ZU ERLEDIGEN 1: Gib den Absatz im Text zum Philips-Rückruf, der mit „Die Firma Philips Respironics hat am 17.06.2021“ beginnt, als knappe Aufzählung wieder und behalte seine wichtigsten Fakten bei.
ZU ERLEDIGEN 2: Nenne alle Organisationen, deren Abkürzung im Text zum Philips-Rückruf in Klammern hinter dem vollen Namen steht.
ZU ERLEDIGEN 3: Setze den Text zum Philips-Rückruf nach seinem letzten Satz fort.

LESETEXT:
────────────────────

Rückruf Philips-Respironics; gemeinsame Empfehlungen von DGP, DIGAB, DGSM und BdP

Rückruf Philips-Respironics; gemeinsame Empfehlungen von DGP, DIGAB, DGSM und BdP


Empfehlungen der Deutschen Gesellschaft für Pneumologie und Beatmungsmedizin (DGP) in Zusammenarbeit mit der Deutschen Interdisziplinären Gesellschaft für Außerklinische Beatmung (DIGAB), der Deutschen Gesellschaft für Schlafforschung und -medizin (DGSM) und dem Bundesverband der Pneumologen, Schlaf- und Beatmungsmediziner (BdP) gibt folgende Empfehlungen bezüglich der Philips-Rückrufnachricht. (5. Juli 2021)

Die Firma Philips Respironics hat am 17.06.2021 eine Sicherheitsmitteilung herausgegeben, nach welcher der in den CPAP-Geräten und Beatmungsgeräten benutzte polyesterbasierte Polyurethanschaum theoretisch zweierlei Probleme verursachen kann: Zum einen können sich Partikel lösen und in die Atemwege gelangen, zum anderen enthält der Schaum Chemikalien, die eingeatmet werden können. Weitere Informationen inklusive einer Liste der betroffenen Geräte finden Sie unter https://www.usa.philips.com/healthcare/e/sleep/communications/src-update

DGP, DIGAB, DGSM und BdP empfehlen nach enger Absprache mit dem Bundesinstitut für Arzneimittel und Medizinprodukte (BfArM) folgendes Vorgehen:
Es wird grundsätzlich davon abgeraten, dass Patientinnen oder Patienten ihre Therapie ohne Absprache mit ihren behandelnden Ärztinnen oder Ärzten verändern oder beenden. Für alle folgenden Punkte – sowohl bei Beatmung als auch Therapie schlafbezogener Atmungsstörungen – gilt:
Die konkrete Vorgehensweise beim einzelnen Patienten bleibt der gemeinsamen Abwägung von Patienten und Ärzten vorbehalten, die individuelle Faktoren wie Schweregrad der Erkrankung, begleitende Risikofaktoren, Lebensalter und Krankheitsdauer berücksichtigen sollen.

────────────────────

VORLIEGENDE DATEN:
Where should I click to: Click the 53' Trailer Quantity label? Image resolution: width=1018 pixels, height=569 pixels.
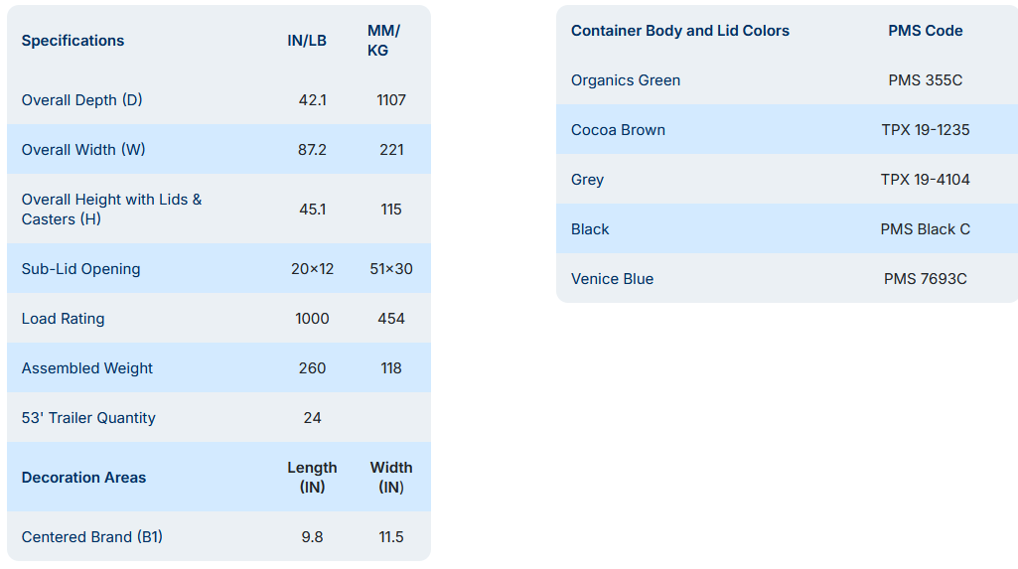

────────────────────

ENDGÜLTIGE ANTWORT 1:
- Philips Respironics gab am 17.06.2021 eine Sicherheitsmitteilung heraus.
- Betroffen ist der polyesterbasierte Polyurethanschaum in CPAP-Geräten und Beatmungsgeräten.
- Mögliches Problem 1: Partikel können sich lösen und in die Atemwege gelangen.
- Mögliches Problem 2: Der Schaum enthält Chemikalien, die eingeatmet werden können.
- Weitere Informationen und eine Liste der betroffenen Geräte gibt es unter https://www.usa.philips.com/healthcare/e/sleep/communications/src-update

ENDGÜLTIGE ANTWORT 2:
- Deutsche Gesellschaft für Pneumologie und Beatmungsmedizin (DGP)
- Deutsche Interdisziplinäre Gesellschaft für Außerklinische Beatmung (DIGAB)
- Deutsche Gesellschaft für Schlafforschung und -medizin (DGSM)
- Bundesverband der Pneumologen, Schlaf- und Beatmungsmediziner (BdP)
- Bundesinstitut für Arzneimittel und Medizinprodukte (BfArM)

ENDGÜLTIGE ANTWORT 3:
Nicht-invasive und invasive Beatmung
Bei Patientinnen und Patienten mit einer außerklinischen invasiven oder nicht-invasiven Beatmung zur Therapie der hyperkapnischen respiratorischen Insuffizienz sollen grundsätzlich im Rahmen ihrer nächsten stationären Kontrolluntersuchung die Geräte ausgetauscht oder umgerüstet werden.

Allerdings sollen Patientinnen und Patienten mit einer außerklinischen Beatmung Kontakt mit ihrem Beatmungszentrum aufnehmen, um zu prüfen, ob im Einzelfall ein früherer Austausch oder eine Umversorgung ärztlich indiziert sind. Dies gilt insbesondere bei pädiatrischen Patientinnen und Patienten.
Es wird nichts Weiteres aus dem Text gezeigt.